Keadaan Pesantren Pada Zaman Penjajahan
Pemerintah
kolonial khususnya Belanda, berusaha menekan dan mendiskreditkan pendidikan
Islam yang dikelola oleh pribumi, tak terkecuali pondok pesantren.
Penyelenggaraan
pendidikan di pesantren menurut pemerintah kolonial Belanda terlalu jelek dan
tidak memungkinkan untuk menjadi sekolah-sekolah modern. Oleh karena itu,
mereka mengambil alternatif kedua, yaitu
mendirikan sekolah-sekolah sendiri yang tidak ada hubungannya dengan lembaga
pendidikan yang telah ada (Karel, 1986:
159).
Antara kedua
sistem pendidikan tersebut terdapat perbedaan yang cukup mencolok, dan bahkan
bisa dikatakan kontradiksi atau bertentangan. Perbedaan-perbedaan tersebut,
yaitu:
1)
Pendidian
yang diselenggarakan dan dibiayai oleh pemerintah Belanda bersifat netral.
2)
Pendidikan
di madrasah dan di pondok pesantren tidak terlalu memikirkan bagimana cara
hidup harmonis di dunia, tetapi menekan kepada bagaimana memperoleh
pengehidupan.
3)
Sekolah-sekolah
yang dikelola Belanda diselenggarakan berdasarkan perbedaan kelompok etnis
dalam masyarakat dan untuk mempertahankan perbedaan kelas dalam masyarakat
Indonesia, terutama di kalangan orang jawa.
4)
Sebagian
besar sekolah kolonial diarahkan pada pembentukan kelompok masyarakat etlit
yang biasa dipergunakan untuk mempertahankan supremasi politik dan ekonomi
Belanda di negeri jajahannya. Dengan demikian, sekolah-sekolah ini benar-benar
mencerminkan kebijaksanaan pemerintah Hindia Belanda (Selo, 1981: 278).
Dengan
didirikannya lembaga pendidikan atau sekolah yang diperuntukkan sebagian bangsa
Indonesia tersebut, terutama bagi golongan priyayi dan pejabat oleh pemerintah
kolonial, semenjak itulah terjadi persaingan antara lembaga pendidikan
pesantren dan lembaga pendidikan
pemerintah.
Persaingan yang
terjadi tersebut bukan hanya dalam segi-segi ideologis dan cita-cita pendidikan
saja, melainkan juga dalam bentuk perlawanan politis dan bahkan secara fisik. Hampir
semua perlawanan fisik (peperangan) melawan pemerintah kolonial Belanda pada
abad ke-19, bersumber atau paling tidak mendapatkan dukungan sepenuhnya dari
pesantren. Perang-perang besar, seperti perang Diponegoro, perang Paderi,
perang Banjar, sampai perlawanan rakyat yang bersifat lokal yang tersebar di
mana-mana, tokoh-tokoh pesantren atau alumni-alumninya memgang pemeran utama (Sartono
Kartidirjo, 1977: 131).
Pada tahun 1882
didirikan Priesterreden (pengadilan agama) oleh pemerintah kolonial.
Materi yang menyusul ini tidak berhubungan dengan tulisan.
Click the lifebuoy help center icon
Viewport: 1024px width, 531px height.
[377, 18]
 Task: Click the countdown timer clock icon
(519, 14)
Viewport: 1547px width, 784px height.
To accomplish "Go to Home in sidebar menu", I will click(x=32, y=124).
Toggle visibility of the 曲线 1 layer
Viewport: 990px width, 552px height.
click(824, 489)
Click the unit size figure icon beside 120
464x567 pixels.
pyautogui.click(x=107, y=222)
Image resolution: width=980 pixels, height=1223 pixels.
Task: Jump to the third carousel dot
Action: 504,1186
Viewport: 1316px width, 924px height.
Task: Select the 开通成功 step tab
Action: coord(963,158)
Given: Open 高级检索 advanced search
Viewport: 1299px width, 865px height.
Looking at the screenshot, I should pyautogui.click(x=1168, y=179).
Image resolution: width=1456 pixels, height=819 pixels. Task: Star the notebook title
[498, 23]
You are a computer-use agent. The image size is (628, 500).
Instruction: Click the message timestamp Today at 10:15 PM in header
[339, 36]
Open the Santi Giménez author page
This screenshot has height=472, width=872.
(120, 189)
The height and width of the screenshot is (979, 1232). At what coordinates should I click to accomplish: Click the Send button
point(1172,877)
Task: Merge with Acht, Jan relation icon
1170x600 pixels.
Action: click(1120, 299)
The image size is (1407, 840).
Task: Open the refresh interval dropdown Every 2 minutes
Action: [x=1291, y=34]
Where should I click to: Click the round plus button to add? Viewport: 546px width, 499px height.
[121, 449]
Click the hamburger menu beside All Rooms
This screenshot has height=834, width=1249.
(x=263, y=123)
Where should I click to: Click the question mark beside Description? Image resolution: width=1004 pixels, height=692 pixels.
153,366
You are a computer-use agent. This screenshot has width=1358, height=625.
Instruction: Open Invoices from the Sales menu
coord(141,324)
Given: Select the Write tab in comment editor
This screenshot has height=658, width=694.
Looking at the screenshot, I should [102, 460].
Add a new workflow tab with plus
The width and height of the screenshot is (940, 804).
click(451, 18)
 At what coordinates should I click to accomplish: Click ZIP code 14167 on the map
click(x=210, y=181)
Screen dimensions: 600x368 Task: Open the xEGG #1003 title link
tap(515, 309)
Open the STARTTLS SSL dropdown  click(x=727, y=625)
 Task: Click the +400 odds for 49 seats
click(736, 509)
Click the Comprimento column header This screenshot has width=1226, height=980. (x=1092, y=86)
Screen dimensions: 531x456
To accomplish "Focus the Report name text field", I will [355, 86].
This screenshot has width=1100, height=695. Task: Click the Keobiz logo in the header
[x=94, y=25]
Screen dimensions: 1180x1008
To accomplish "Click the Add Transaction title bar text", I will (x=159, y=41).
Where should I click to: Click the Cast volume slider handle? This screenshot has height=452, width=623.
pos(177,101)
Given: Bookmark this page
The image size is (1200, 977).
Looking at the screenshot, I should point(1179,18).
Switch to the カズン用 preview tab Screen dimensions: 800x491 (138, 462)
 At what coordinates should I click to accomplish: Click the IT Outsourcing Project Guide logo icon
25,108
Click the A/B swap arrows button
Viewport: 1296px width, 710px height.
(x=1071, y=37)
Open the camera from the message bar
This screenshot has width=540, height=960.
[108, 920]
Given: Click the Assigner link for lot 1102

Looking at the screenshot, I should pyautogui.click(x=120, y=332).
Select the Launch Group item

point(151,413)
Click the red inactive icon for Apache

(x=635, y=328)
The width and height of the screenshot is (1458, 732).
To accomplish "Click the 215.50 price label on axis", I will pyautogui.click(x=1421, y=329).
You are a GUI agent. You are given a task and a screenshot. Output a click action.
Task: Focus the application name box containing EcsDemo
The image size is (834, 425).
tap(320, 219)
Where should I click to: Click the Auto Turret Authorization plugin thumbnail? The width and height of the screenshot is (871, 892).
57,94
Tugas-tugasnya adalah mengadakan pengawasan terhadap pendidikan pesantren.
Tidak lama setelah itu, dikeluarkan ordonansi tahun 1905 yang berisi
ketentuan-ketentuan pengawasan terhadap perguruan yang hanya mengajarkan agama
yang akan mengajar harus mendapatkan izin dari pemerintah setempat (Amir Hamzah,
1989: 47).
Sebenarnya
kesadaran akan kelemahan dan ketertinggalan kaum muslimin dari bangsa-bangsa Barat,
telah timbul sejak awal abad ke-18 Masehi, yaitu sejak kekalahan-kekalahan yang
diderita oleh kerajaan Usmani dalam berbagai peperangan melawan bangsa-bangsa Eropa
masa itu. Namun, pendudukan Mesir oleh Napoleon Bonaparte tahun 1798 M dianggap
sebagai tonggak sejarah bagi umat Islam untuk mendapatkan kesadaran akan
kelemahan dan ketertinggalan mereka berhadapan dengan budaya dan peradaban
modern barat. Dengan kesadaran tersebut, timbul berbagai usaha pembaharuan
dalam berbagai aspek kehidupan sosial, budaya dan peradaban umat Islam,
termasuk usaha pembaharuan pendidikan Islam (Tadjab, 1994: 77).
Pada garis
besarnya, ide pembaharuan dalam bidang pendidikan yang berkembang di dunia
Islam bisa digolongkan menjadi tiga kelompok, yaitu:
1)
Pembaharuan
pendidikan Islam yang berorientasi pada pola pendidikan modern di barat, yakni
mengembangkan ilmu pengetahuan dan teknologi serta kebudayaan.
2)
Pola
pembaharuan pendidikan Islam yang berorientasi pada pemurnian kembali ajaran
Islam. Usaha pembaharuan pendidikannya harus kembali pada sumber ajaran Islam
yang murni, menurut Al-Qur'an dan As Sunnah yang tidak pernah membedakan antara
agama dan ilmu pengetahuan. Oleh karena itu, ilmu pengetahuan dan teknologi
tidak terpisah dari Islam. Pendidikan harus mengembangkan ilmu pengetahuan dan
teknologi sebagaimana dikembangkan oleh dunia barat.
3)
Pola
pembaharuan yang berorientasi pada kekuatan-kekuatan dan latar belakang
historis atau pengembangan sumber daya nasional atau bangsa masing-masing.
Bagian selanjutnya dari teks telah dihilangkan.